また、交流を通じて数多くのEdTechスタートアップのCEOや、教育の研究をしている学生と知り合うことができました。特に学生とは別途ランチをセッティングし、具体的な研究内容に関する議論にもつながることも。今後、グローバル展開を進める上で、相談相手を得られたのは、事業の進捗にも有用であると感じています。

EXPO内に設置された交流会場では、飲食をしながらその場にいる人とざっくばらんに意見交換ができた

EdTechツールの可能性と広がりを実感

今回は主に高等教育におけるEdTechの活用に関するセッションを中心に参加しましたが、コロナ禍を背景としたオンライン学習の普及も相まって、EdTechを活用する場面が増えていることを実感できました。テレビ会議システムやLMS(※1)といった日本国内でも多く使われているツールのみならず、学生のカウンセリングに外部のEdTechツールを活用する事例が紹介されていたり、交流したEdTech事業者の中には、化学実験をUnity(※2)で再現するといったツールを開発している企業も。EdTechツールの可能性と広がりを感じました。

  • ※1 LMS:Learning Management Systemの略。

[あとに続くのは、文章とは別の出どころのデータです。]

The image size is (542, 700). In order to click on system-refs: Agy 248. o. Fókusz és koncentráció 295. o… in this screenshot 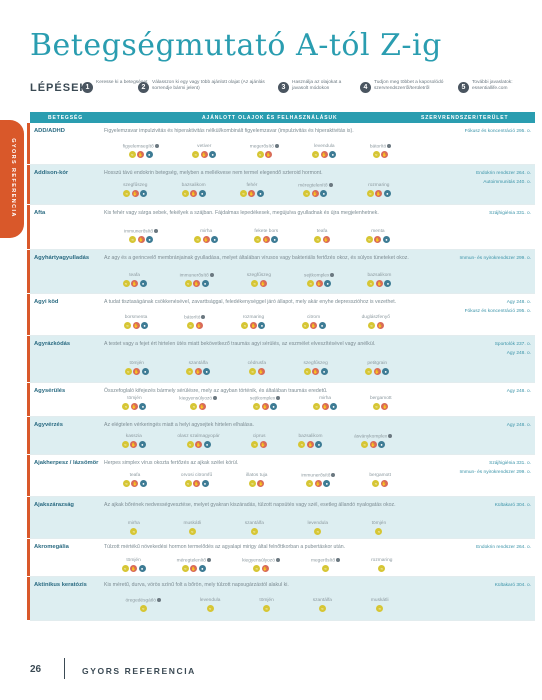, I will do `click(472, 308)`.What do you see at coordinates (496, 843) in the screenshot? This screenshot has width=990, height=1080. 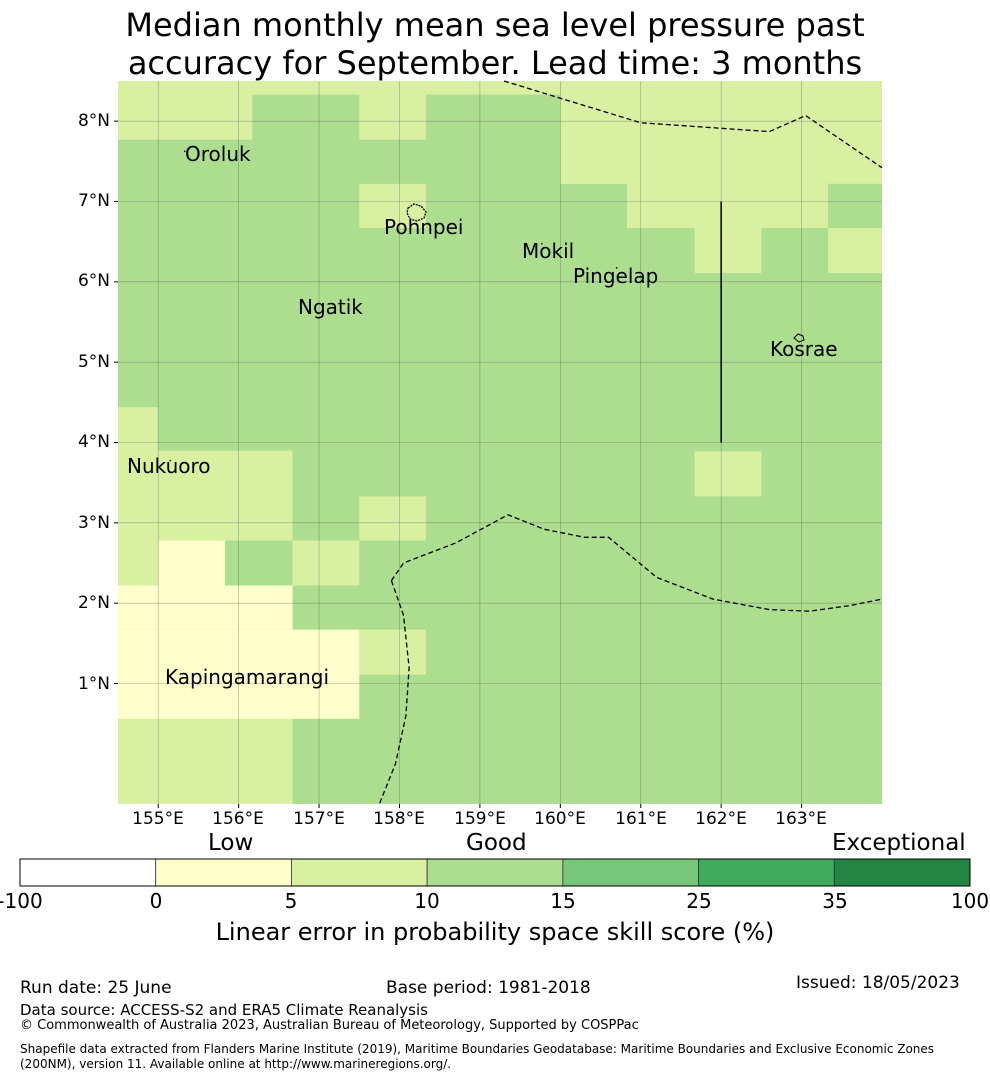 I see `category-good: Good` at bounding box center [496, 843].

eラーニングの実施に必要な、学習教材の配信や成績などを統合して管理するシステム。
  • ※2 Unity:ユニティ・テクノロジーズ社が提供する、ゲーム開発プラットフォーム。

また、EdTechコンペティションや交流会を通じて多くの米国のEdTech事業者を知ることができた一方で、その内容やクオリティを考えると、日本のEdTech事業者にも競争力があると感じられる場面が多々ありました。プレゼンテーションや英語での質疑応答、意見交換などを十分に準備することで、日本の事業者も世界で戦うことができると思います。私たち自身もその一員として、今後一層世界でのプレゼンスを高めていけるように精進したいです。

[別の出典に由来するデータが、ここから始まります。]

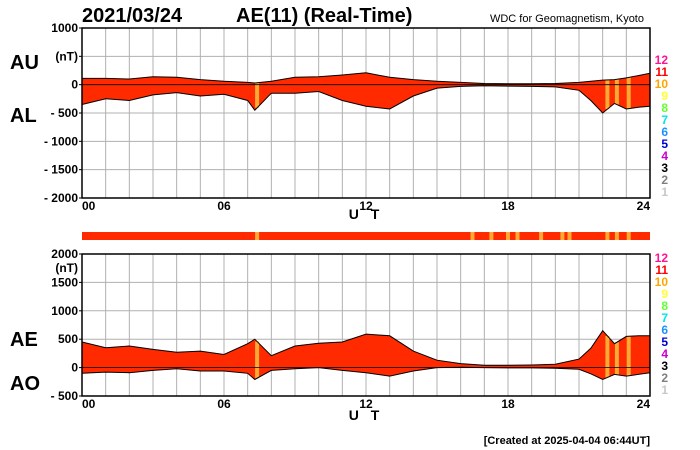 This screenshot has height=450, width=700. Describe the element at coordinates (25, 384) in the screenshot. I see `ao-label: AO` at that location.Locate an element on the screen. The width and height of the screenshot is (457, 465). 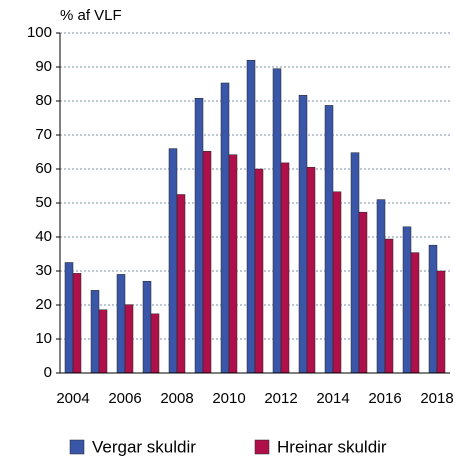
x-tick-label: 2014 is located at coordinates (332, 398).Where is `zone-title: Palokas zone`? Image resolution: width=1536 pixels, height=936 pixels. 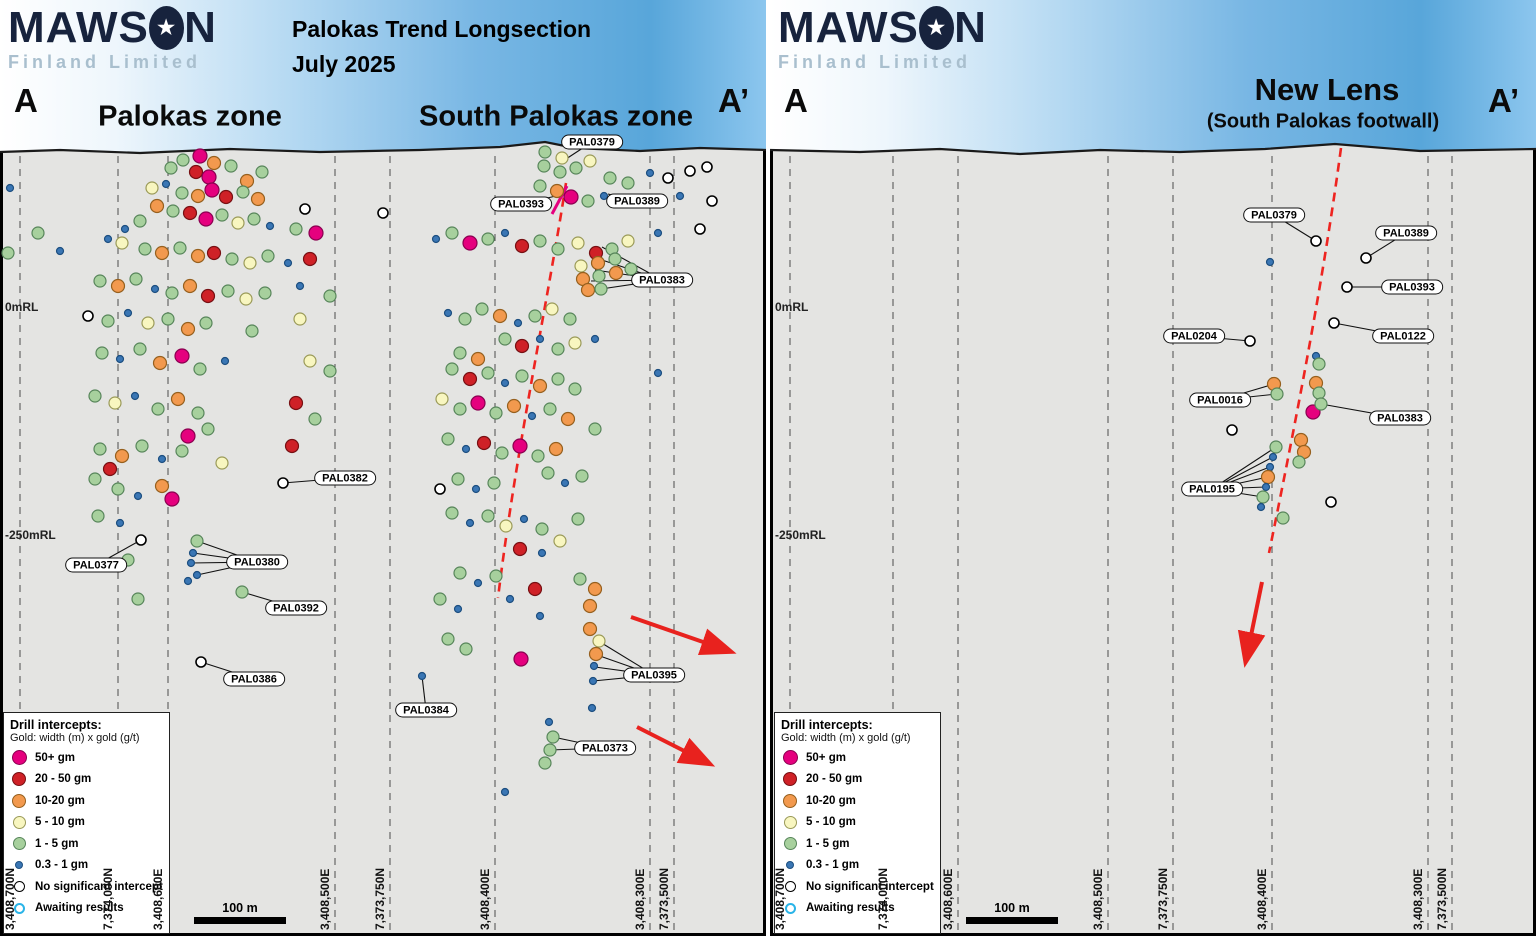
zone-title: Palokas zone is located at coordinates (190, 116).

先進的な教育実践を体験できる場が多かったワークシップ。教員も多く参加していた

LinkedInのコンテンツを事前に充実させることが交流のポイント

事前準備として、口頭での自己紹介や事業紹介を練習したほか、スマートフォンで簡単に見せられるデモや英語版のHPなどを用意していました。そのおかげで、交流会をはじめとした立ち話の場面でも、短い時間で簡単に事業を伝えることができたと感じています。

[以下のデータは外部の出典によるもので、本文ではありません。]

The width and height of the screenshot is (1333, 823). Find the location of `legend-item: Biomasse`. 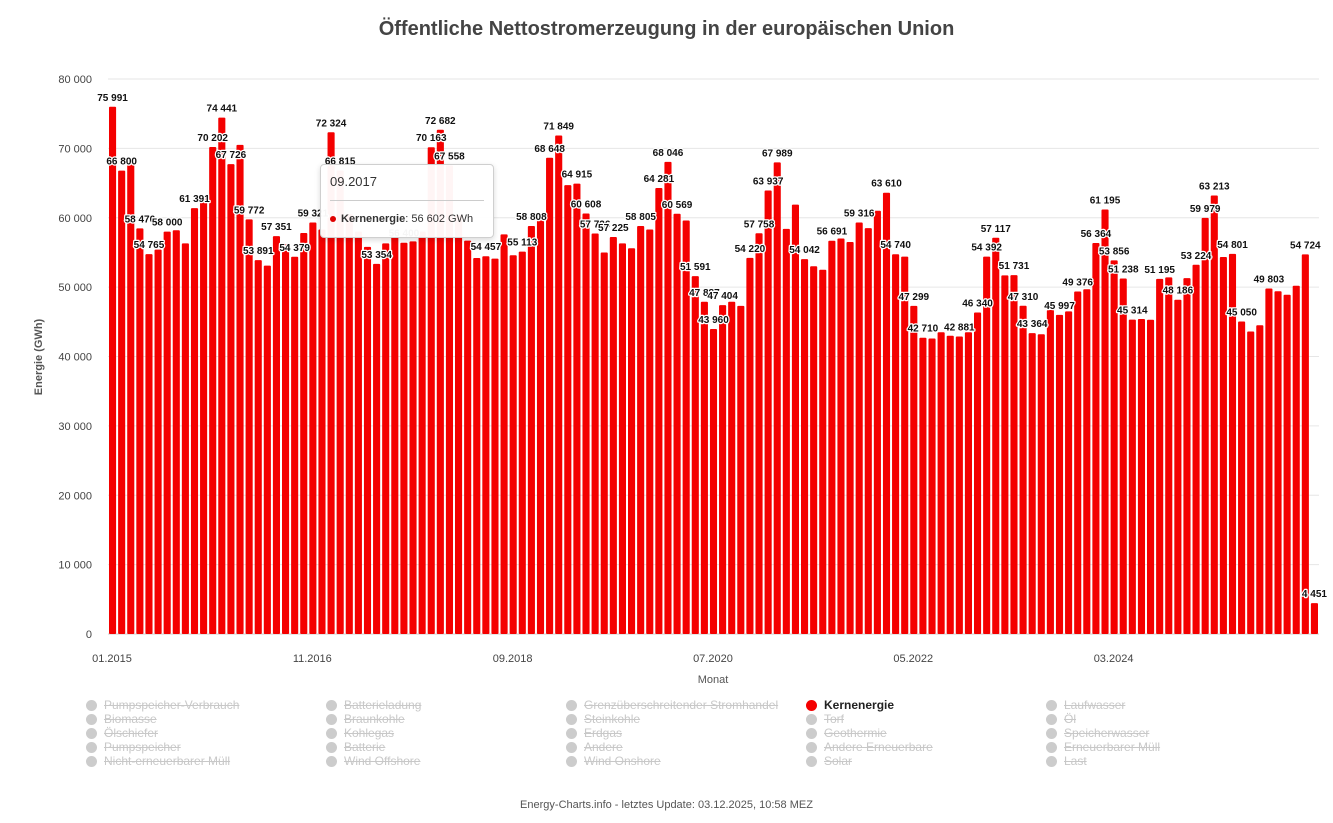

legend-item: Biomasse is located at coordinates (122, 719).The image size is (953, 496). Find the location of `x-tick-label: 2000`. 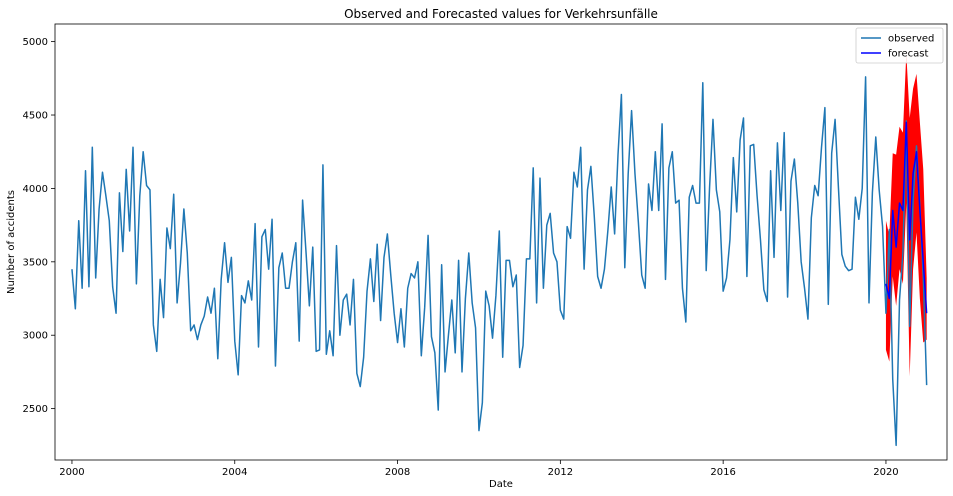

x-tick-label: 2000 is located at coordinates (72, 472).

現地の参加者の中には、ハガキサイズのチラシを配っている人も多かったです。スマートフォンでのデモと比べて、そのままお土産として渡すことができるため、効果的であると感じました。連絡先の交換はLinkedIn(ビジネス向けSNS)を通じて行うことが多く、 LinkedInで連絡先を交換した後に、これまでの経歴や大学で学んだことなどから話が広がることも多かったです。LinkedInのコンテンツを事前に充実させていて良かったと思いました。

参加セッションの詳細を記載しているレポートはこちら

参加事業者

株式会社LearnWiz

■ 企業概要
企業名/株式会社LearnWiz
所在地/東京都渋谷区 設立年/2022年 社員数/2名
HP https://learnwiz.jp/

■ 事業概要
授業やイベントに導入することで、参加者の主体性を引き出しながら、効果的な意見交換を促すことができる意見交換プラットフォーム「LearnWiz One」を提供する。ツール参加者同士で意見を交換して学び合う環境を容易にWeb上に創出できるのが特徴。授業でコミュニケーションを取りにくいという学生の課題と、高い学習効果のあるアクティブラーニング(学生の能動的な学び)を取り入れた授業をするのが難しいという教員の課題を同時に解決するものである。大学から中高、企業での研修まで幅広く活用が広がっている。